#### TASK DESCRIPTION:
I would like every record reproduced exactly, with the pictures left out.

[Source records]
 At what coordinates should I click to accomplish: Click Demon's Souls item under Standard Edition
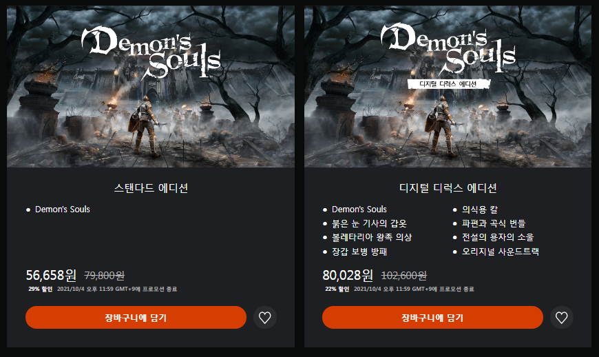pyautogui.click(x=62, y=210)
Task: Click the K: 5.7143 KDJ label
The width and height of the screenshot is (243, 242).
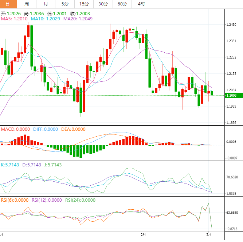Action: click(10, 165)
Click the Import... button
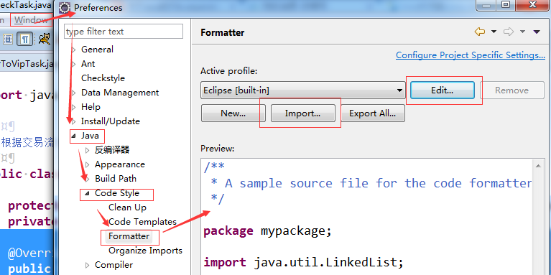This screenshot has height=275, width=551. coord(302,113)
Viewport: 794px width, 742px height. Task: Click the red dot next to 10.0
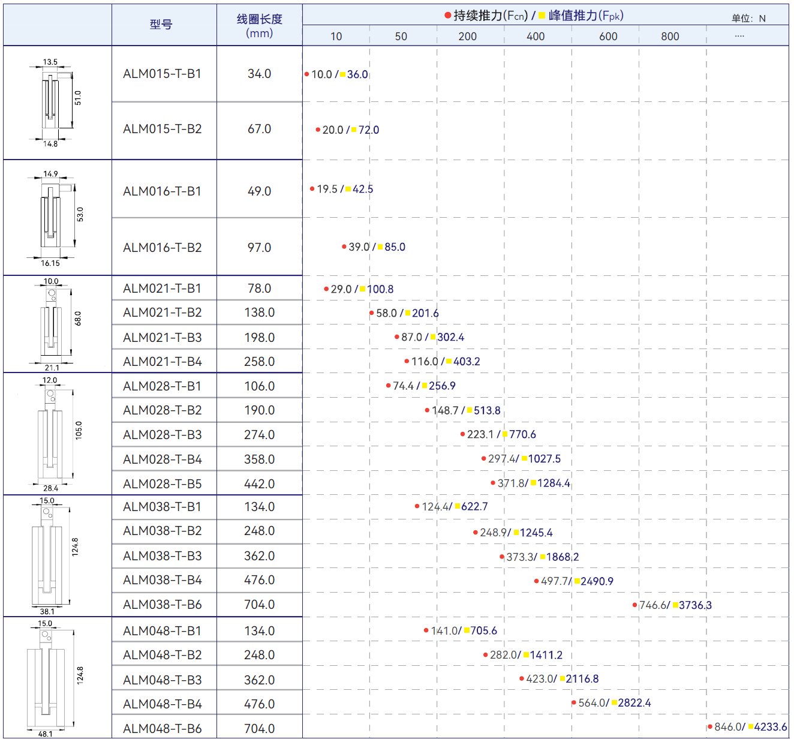[306, 74]
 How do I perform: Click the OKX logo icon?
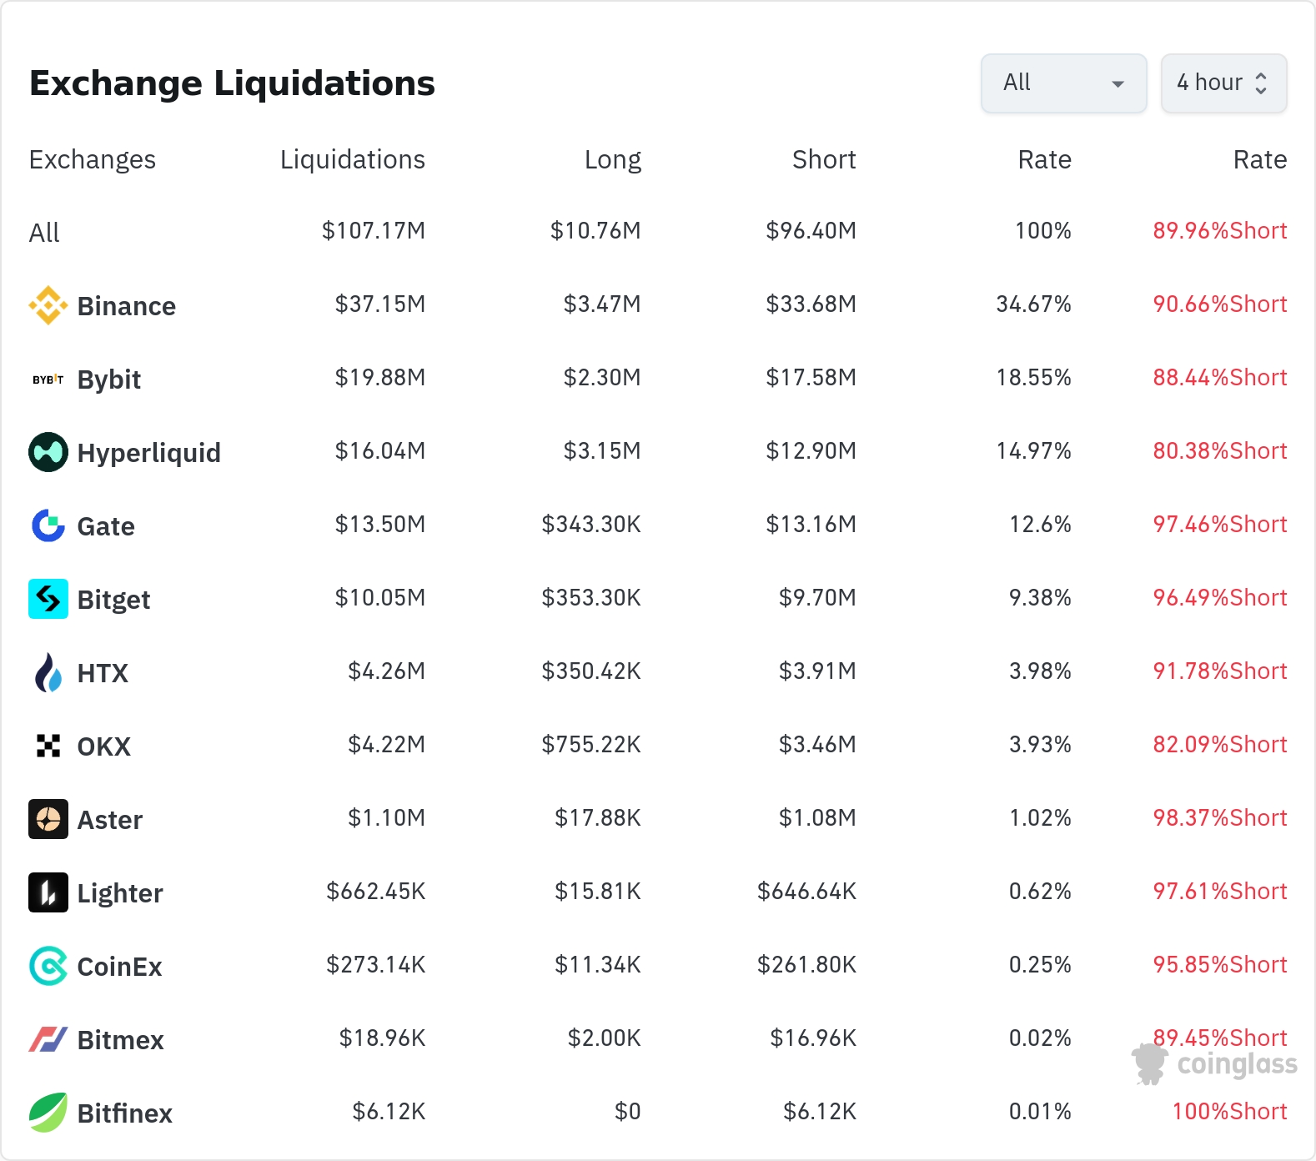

#### RESPONSE TO THIS EXERCISE:
 At what coordinates should I click to accomplish: Click Demon's Souls item under Standard Edition
pyautogui.click(x=62, y=210)
Task: Click the K: 5.7143 KDJ label
The width and height of the screenshot is (243, 242).
Action: click(10, 165)
Click the Import... button
This screenshot has height=275, width=551. coord(302,113)
Viewport: 794px width, 742px height. Task: Click the red dot next to 10.0
[306, 74]
 How do I perform: Click the OKX logo icon?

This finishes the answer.